[Collected data entries]
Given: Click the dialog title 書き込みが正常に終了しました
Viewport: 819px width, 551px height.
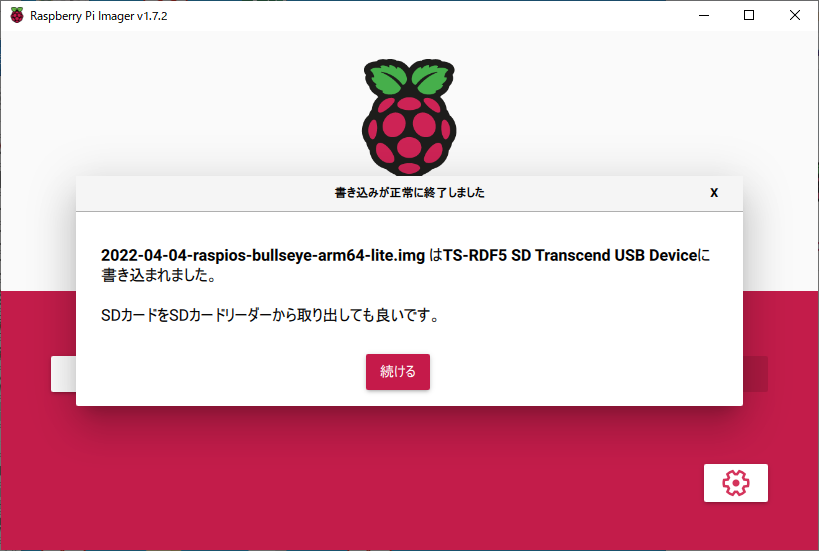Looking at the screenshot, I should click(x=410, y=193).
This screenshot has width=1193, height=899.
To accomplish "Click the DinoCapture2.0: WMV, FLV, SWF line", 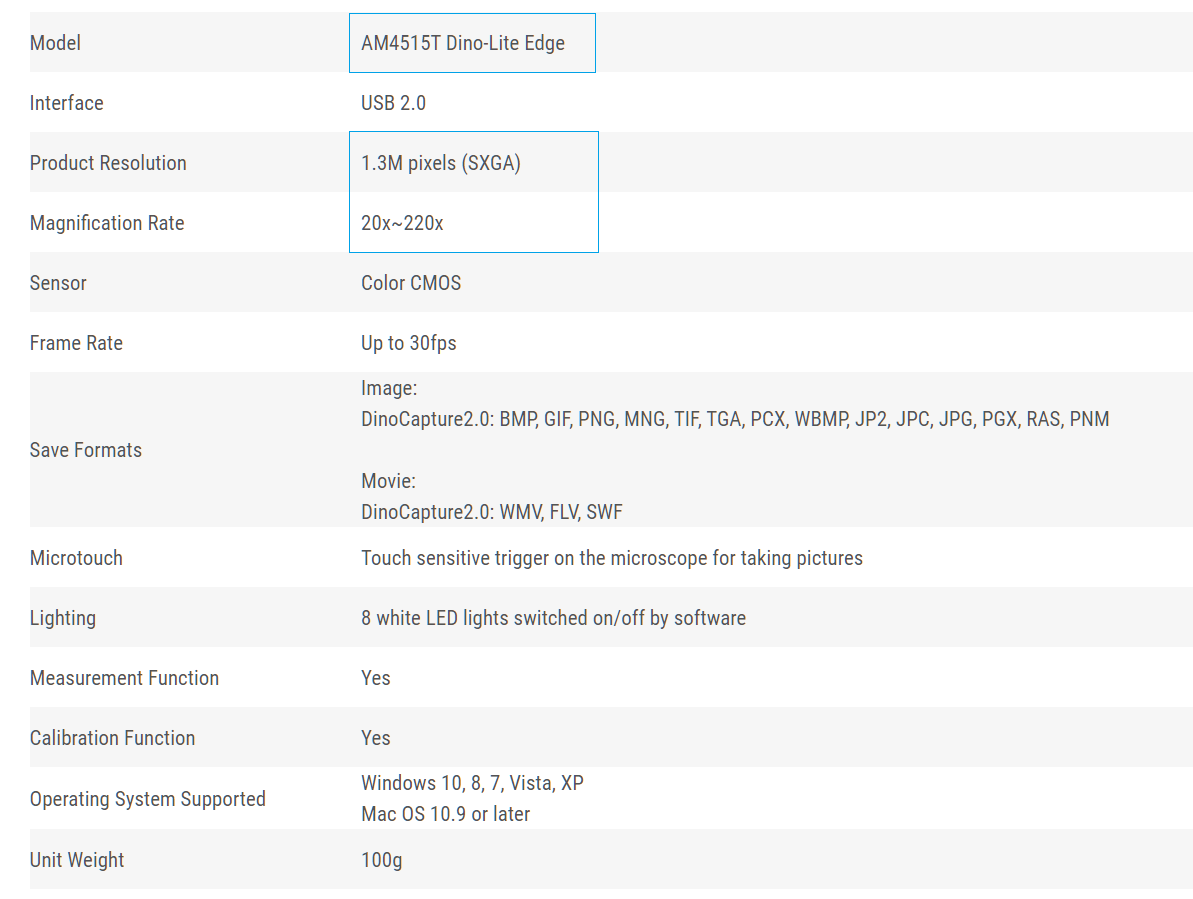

...

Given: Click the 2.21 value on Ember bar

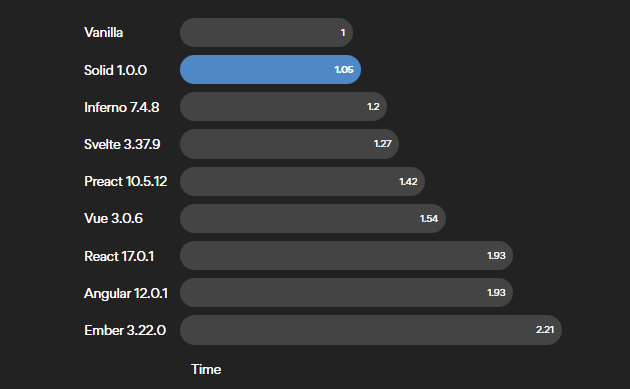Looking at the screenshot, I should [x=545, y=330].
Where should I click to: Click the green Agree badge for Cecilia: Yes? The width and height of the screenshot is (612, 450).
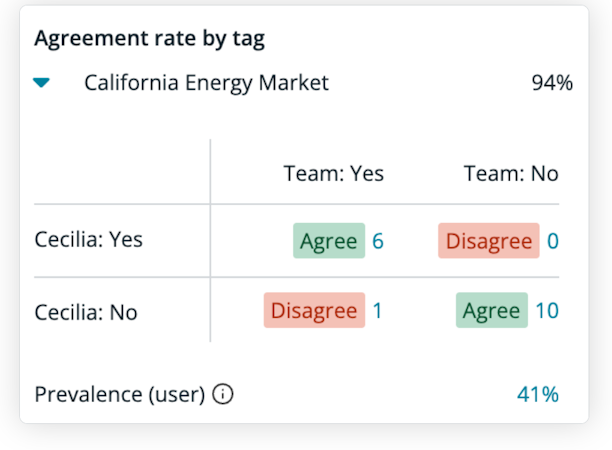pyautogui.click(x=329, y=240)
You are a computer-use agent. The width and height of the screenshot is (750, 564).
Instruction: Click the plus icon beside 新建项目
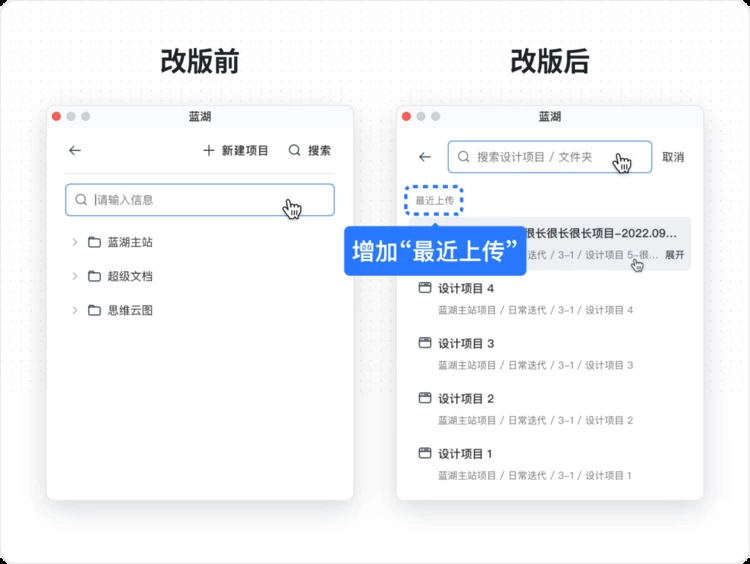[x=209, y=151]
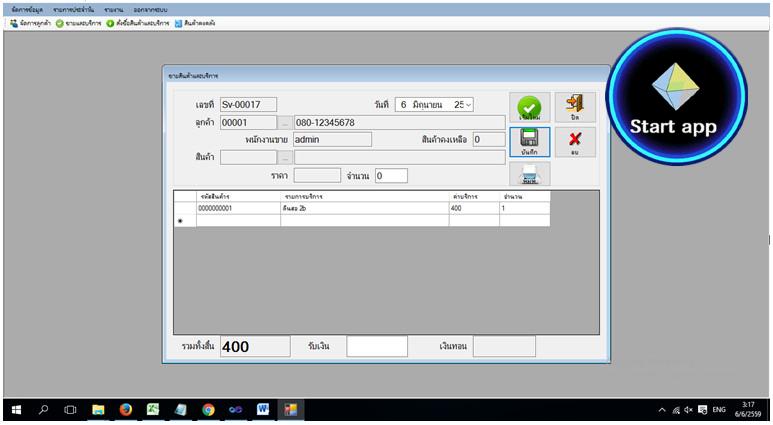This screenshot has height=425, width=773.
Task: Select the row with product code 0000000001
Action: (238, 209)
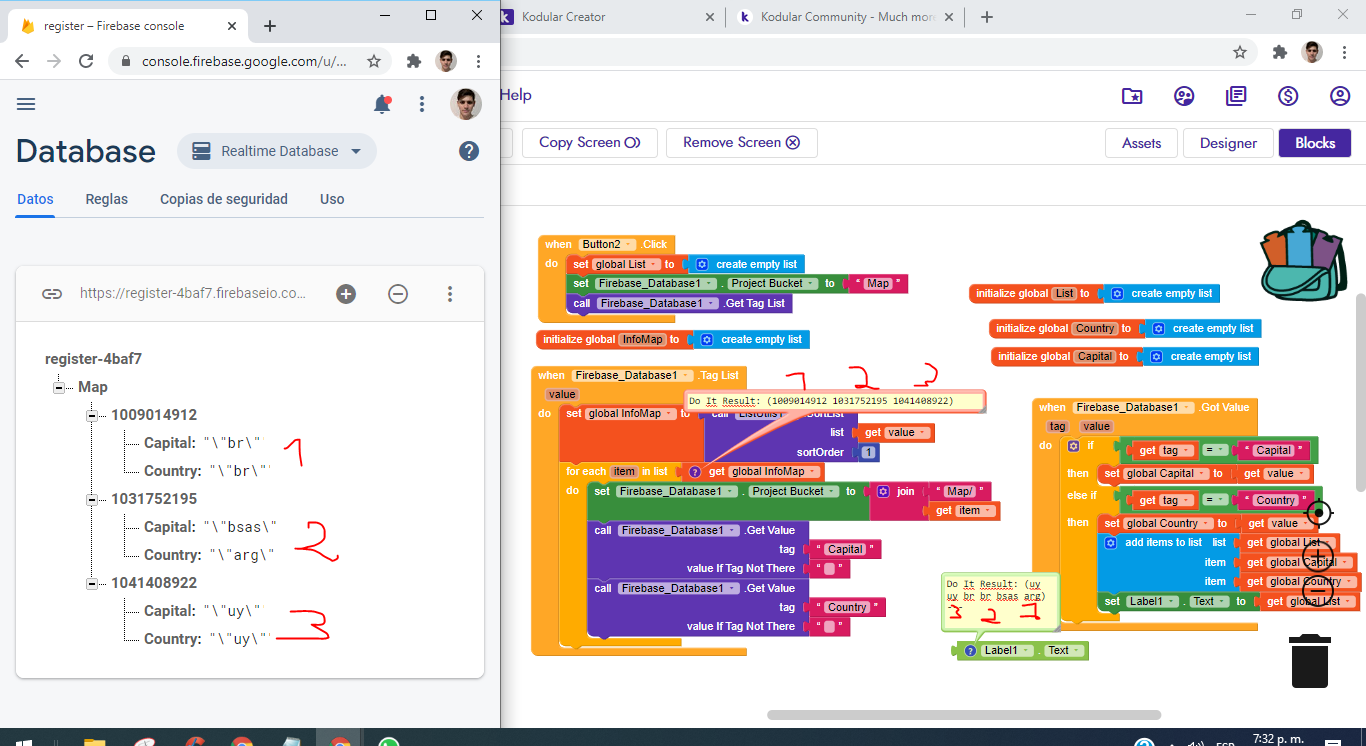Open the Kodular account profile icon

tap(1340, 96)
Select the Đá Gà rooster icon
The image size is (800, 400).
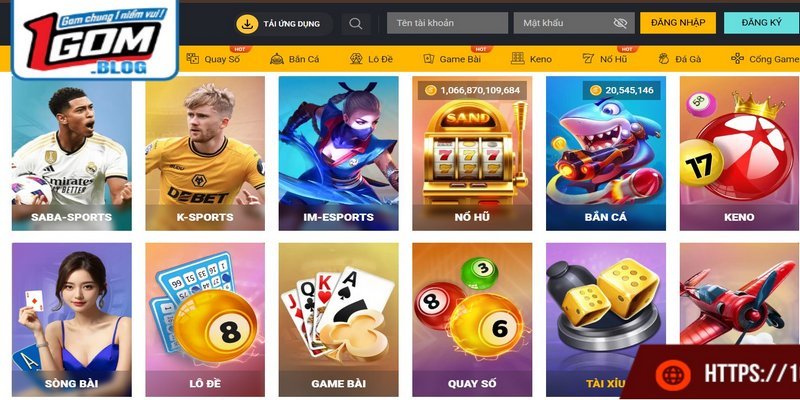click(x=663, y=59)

---

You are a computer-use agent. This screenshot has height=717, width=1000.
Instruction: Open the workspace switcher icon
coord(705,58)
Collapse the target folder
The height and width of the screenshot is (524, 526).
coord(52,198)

◆ What you will do
Working from the data above, repeat exactly, and only, the lines that begin at the line containing "Viewport: 819px width, 551px height." and stop after the line containing "WMV, FLV, SWF"; pictures are not copied.

◆ Response area
Viewport: 819px width, 551px height.
Looking at the screenshot, I should click(x=410, y=193).
This screenshot has width=1193, height=899.
To accomplish "Click the DinoCapture2.0: WMV, FLV, SWF line", 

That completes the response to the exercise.